REQUIRED WORK: Collect every line of the records below that contains the word "perform", and copy each one out in full.

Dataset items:
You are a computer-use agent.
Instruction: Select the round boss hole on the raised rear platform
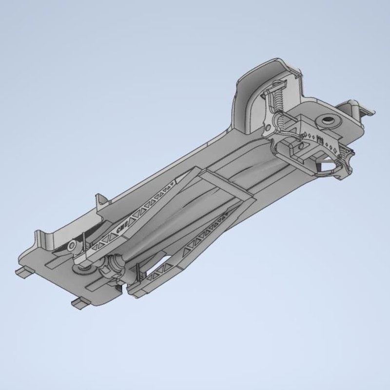[326, 120]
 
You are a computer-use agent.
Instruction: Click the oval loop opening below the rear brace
[326, 168]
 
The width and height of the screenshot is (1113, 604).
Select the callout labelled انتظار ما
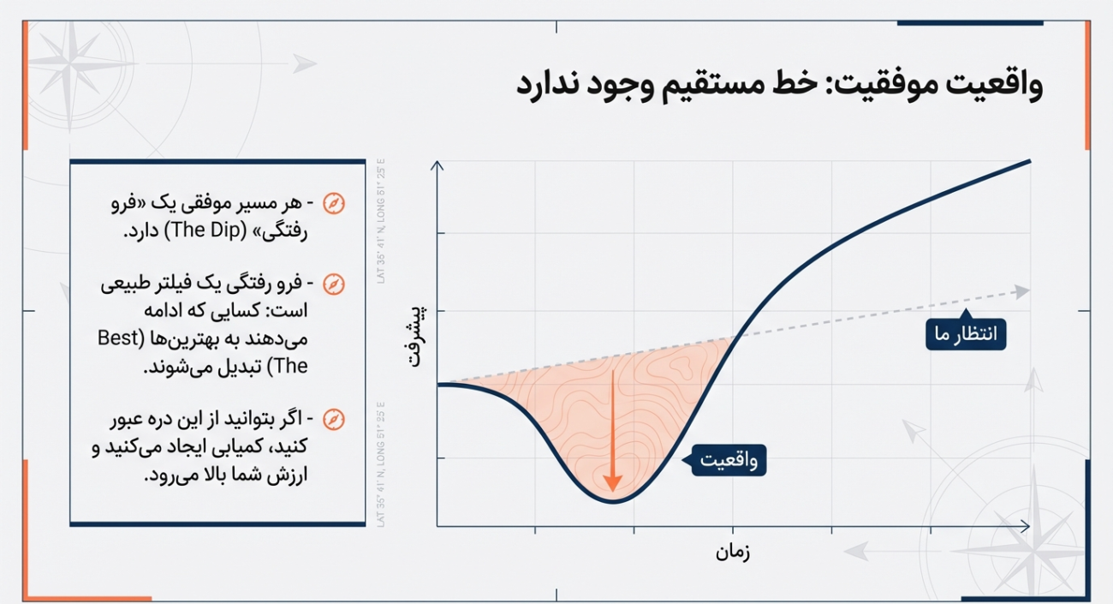pyautogui.click(x=966, y=334)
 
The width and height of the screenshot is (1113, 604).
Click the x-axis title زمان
pyautogui.click(x=733, y=553)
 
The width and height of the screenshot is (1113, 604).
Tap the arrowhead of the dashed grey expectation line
pyautogui.click(x=1022, y=291)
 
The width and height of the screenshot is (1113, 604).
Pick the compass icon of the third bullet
pyautogui.click(x=333, y=419)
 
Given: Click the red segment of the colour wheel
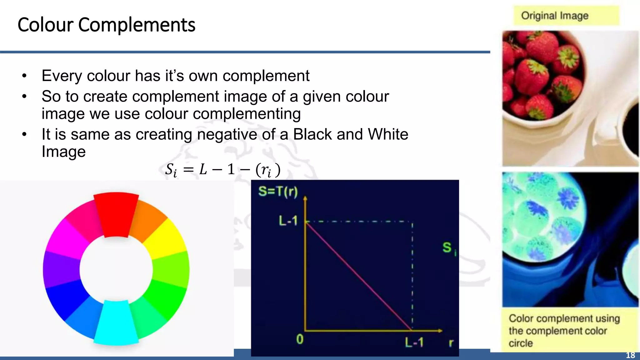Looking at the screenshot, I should click(116, 214).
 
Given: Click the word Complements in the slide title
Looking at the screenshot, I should click(137, 25).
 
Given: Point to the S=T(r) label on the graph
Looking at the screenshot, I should click(278, 191).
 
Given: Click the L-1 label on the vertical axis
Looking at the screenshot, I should click(288, 221).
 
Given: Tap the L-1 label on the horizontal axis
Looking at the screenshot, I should click(414, 342).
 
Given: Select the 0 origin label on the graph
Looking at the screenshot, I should click(300, 339).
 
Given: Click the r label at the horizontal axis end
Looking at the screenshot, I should click(451, 343).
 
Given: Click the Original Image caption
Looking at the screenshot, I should click(555, 16).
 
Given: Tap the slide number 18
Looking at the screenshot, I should click(630, 355).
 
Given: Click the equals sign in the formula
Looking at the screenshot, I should click(188, 170).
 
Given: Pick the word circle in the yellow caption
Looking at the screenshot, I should click(521, 343).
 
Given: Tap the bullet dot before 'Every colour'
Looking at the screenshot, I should click(24, 76).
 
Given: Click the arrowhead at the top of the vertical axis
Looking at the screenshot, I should click(305, 198).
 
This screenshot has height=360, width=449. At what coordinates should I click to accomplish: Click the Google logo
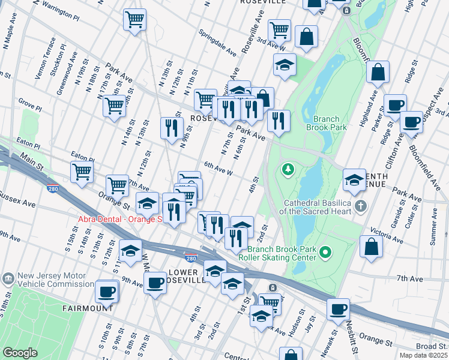[20, 353]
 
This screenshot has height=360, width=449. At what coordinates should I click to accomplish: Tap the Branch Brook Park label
[326, 123]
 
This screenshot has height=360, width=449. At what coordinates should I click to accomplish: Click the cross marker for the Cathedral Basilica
[361, 206]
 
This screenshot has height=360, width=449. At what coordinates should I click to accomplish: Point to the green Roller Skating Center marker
[325, 253]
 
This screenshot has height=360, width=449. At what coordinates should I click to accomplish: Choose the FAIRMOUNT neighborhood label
[88, 308]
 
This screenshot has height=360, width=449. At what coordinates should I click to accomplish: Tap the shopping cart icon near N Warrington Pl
[134, 19]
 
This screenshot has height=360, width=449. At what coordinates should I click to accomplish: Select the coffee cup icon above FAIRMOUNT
[107, 292]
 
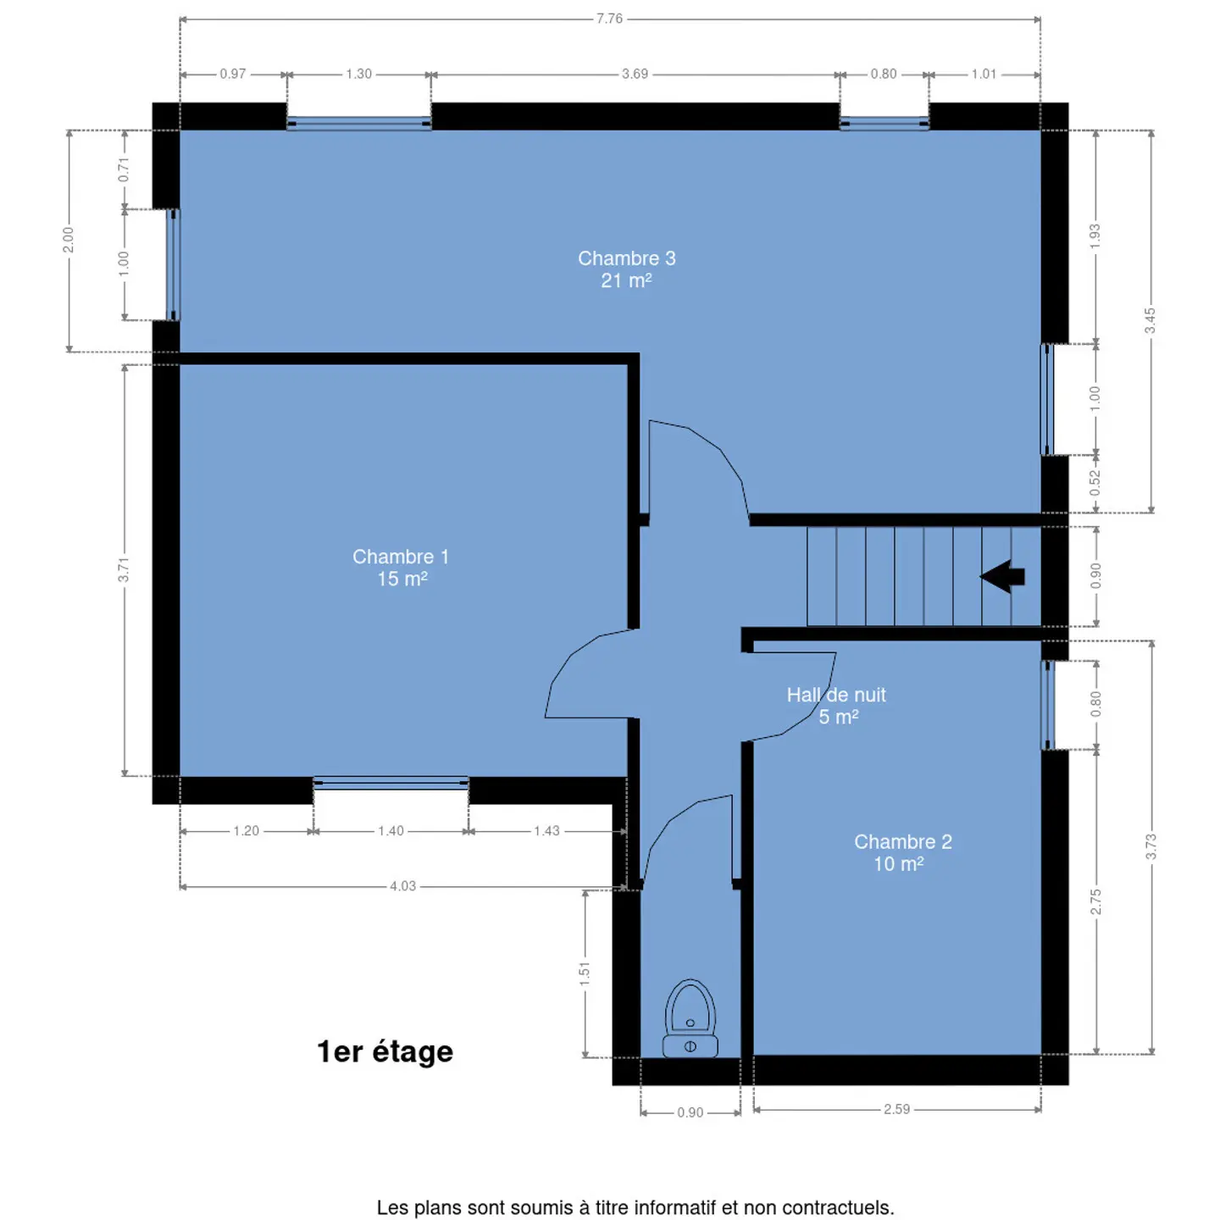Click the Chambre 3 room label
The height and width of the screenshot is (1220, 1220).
626,269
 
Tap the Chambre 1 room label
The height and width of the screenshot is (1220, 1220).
402,568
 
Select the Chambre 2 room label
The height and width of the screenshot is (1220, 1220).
902,852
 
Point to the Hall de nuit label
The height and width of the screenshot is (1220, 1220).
835,705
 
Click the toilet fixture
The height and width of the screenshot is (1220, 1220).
690,1018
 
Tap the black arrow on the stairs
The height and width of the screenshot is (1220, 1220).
1002,576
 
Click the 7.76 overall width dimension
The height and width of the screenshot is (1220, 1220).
609,19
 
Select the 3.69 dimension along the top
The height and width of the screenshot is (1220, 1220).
635,74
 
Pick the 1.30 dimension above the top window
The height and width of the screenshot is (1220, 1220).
358,74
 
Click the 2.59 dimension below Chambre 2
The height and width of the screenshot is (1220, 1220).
896,1109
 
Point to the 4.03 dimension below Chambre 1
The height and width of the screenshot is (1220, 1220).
402,886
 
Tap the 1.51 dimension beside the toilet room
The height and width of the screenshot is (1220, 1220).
585,973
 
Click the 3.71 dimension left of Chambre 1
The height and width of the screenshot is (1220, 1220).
124,570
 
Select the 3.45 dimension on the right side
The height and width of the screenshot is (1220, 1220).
1151,321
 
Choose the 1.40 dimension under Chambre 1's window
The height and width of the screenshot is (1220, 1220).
391,830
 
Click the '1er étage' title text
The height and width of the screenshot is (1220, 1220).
385,1051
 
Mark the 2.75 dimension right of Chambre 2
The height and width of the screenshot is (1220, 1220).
1096,901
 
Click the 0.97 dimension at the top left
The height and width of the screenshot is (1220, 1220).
232,74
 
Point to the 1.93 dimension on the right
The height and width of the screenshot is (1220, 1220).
1095,236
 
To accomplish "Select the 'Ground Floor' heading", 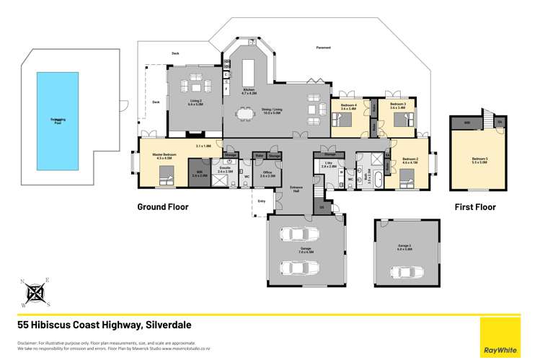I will click(x=163, y=207).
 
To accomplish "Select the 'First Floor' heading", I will click(x=474, y=207).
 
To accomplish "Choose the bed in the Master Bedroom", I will click(x=166, y=174).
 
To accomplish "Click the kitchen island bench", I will click(x=249, y=72).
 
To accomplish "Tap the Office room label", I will click(x=267, y=173).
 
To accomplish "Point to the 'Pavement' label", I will click(x=324, y=48).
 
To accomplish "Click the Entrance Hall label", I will click(x=296, y=188).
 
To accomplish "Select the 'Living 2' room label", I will click(x=195, y=102).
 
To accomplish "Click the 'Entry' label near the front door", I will click(x=261, y=201).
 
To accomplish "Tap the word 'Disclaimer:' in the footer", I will click(x=27, y=342).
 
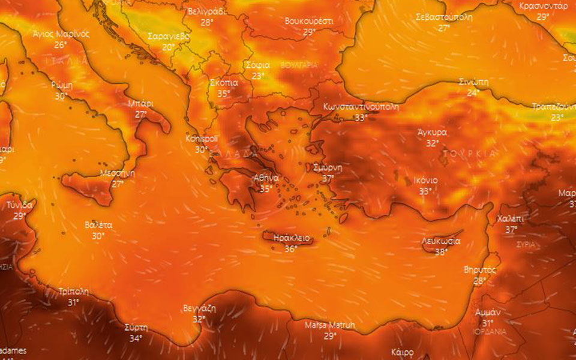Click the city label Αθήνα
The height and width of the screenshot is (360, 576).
(266, 178)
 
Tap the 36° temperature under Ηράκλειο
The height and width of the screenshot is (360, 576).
(290, 248)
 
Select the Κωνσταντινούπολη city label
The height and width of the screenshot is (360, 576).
(360, 106)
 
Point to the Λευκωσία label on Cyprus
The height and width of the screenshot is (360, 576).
(441, 241)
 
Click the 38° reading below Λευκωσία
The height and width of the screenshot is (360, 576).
(441, 252)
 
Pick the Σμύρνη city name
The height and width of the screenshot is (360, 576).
(328, 167)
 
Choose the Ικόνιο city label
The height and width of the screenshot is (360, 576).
(425, 180)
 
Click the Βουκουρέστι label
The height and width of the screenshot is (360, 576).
(309, 20)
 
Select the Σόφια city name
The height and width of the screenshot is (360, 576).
(257, 65)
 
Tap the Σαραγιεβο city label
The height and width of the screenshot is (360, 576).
(169, 36)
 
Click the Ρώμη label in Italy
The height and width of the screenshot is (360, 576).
(62, 85)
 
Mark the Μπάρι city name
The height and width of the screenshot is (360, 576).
(140, 103)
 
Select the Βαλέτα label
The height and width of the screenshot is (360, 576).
(98, 225)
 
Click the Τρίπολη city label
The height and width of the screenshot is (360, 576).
(74, 292)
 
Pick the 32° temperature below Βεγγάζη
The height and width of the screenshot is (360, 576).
(199, 319)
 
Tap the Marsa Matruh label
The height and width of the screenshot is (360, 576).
(329, 325)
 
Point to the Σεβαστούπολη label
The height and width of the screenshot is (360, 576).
(444, 17)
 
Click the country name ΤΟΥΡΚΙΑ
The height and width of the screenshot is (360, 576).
(470, 154)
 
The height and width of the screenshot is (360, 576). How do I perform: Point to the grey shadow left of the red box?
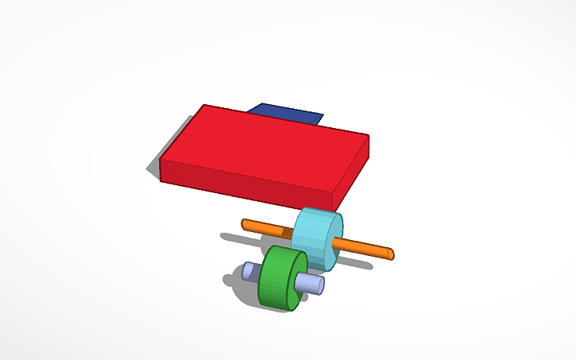[153, 164]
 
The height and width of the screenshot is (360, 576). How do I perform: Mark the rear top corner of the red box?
[203, 105]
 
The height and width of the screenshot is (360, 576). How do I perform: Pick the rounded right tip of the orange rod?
[389, 254]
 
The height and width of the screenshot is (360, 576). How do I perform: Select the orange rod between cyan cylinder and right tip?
[365, 247]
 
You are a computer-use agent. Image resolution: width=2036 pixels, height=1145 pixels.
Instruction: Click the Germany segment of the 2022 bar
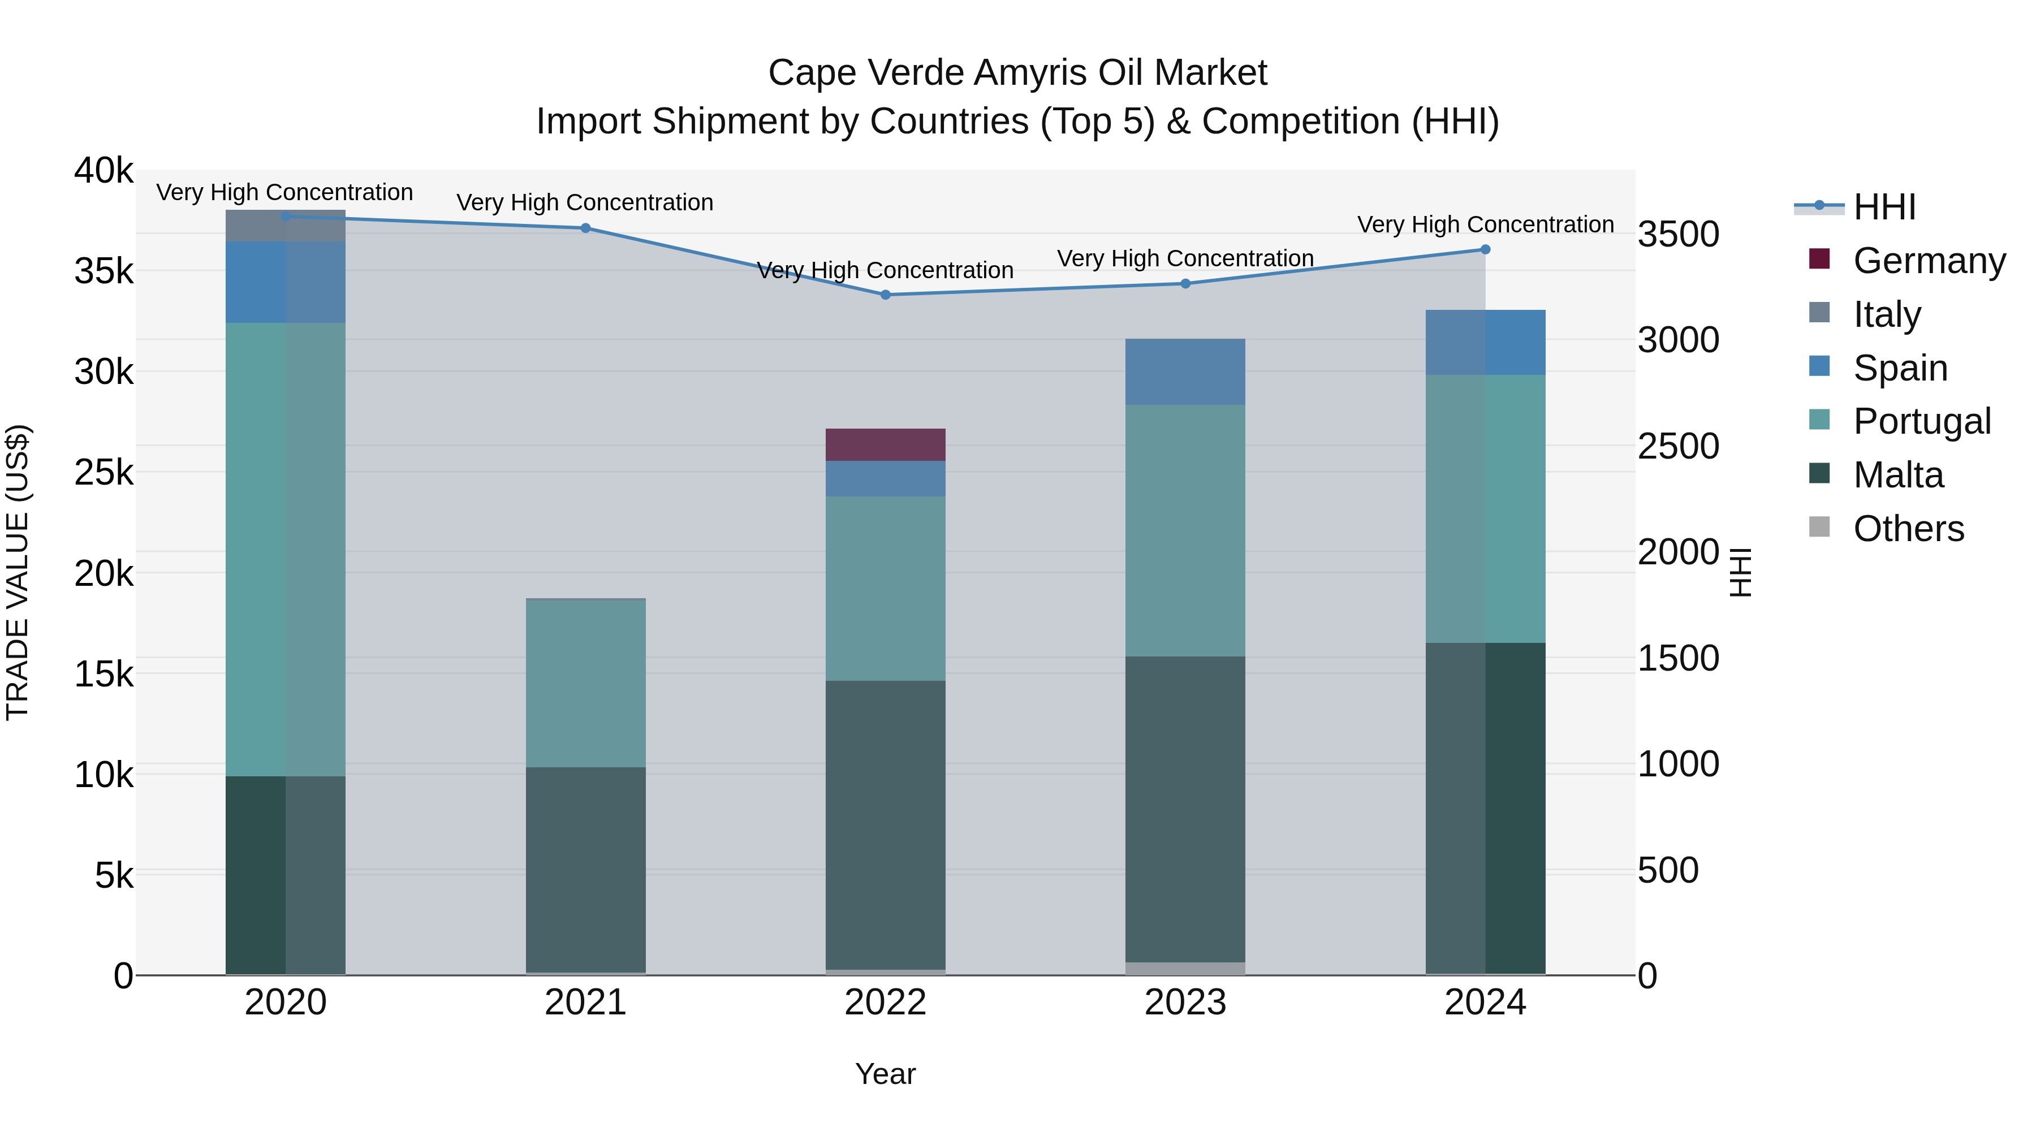tap(885, 445)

RESULT BELOW:
The height and width of the screenshot is (360, 576). How do I perform: Point to the grey shadow left of the red box?
The height and width of the screenshot is (360, 576). How do I perform: Mark the rear top corner of the red box?
The height and width of the screenshot is (360, 576). How do I perform: Pick the rounded right tip of the orange rod?
The height and width of the screenshot is (360, 576). How do I perform: Select the orange rod between cyan cylinder and right tip?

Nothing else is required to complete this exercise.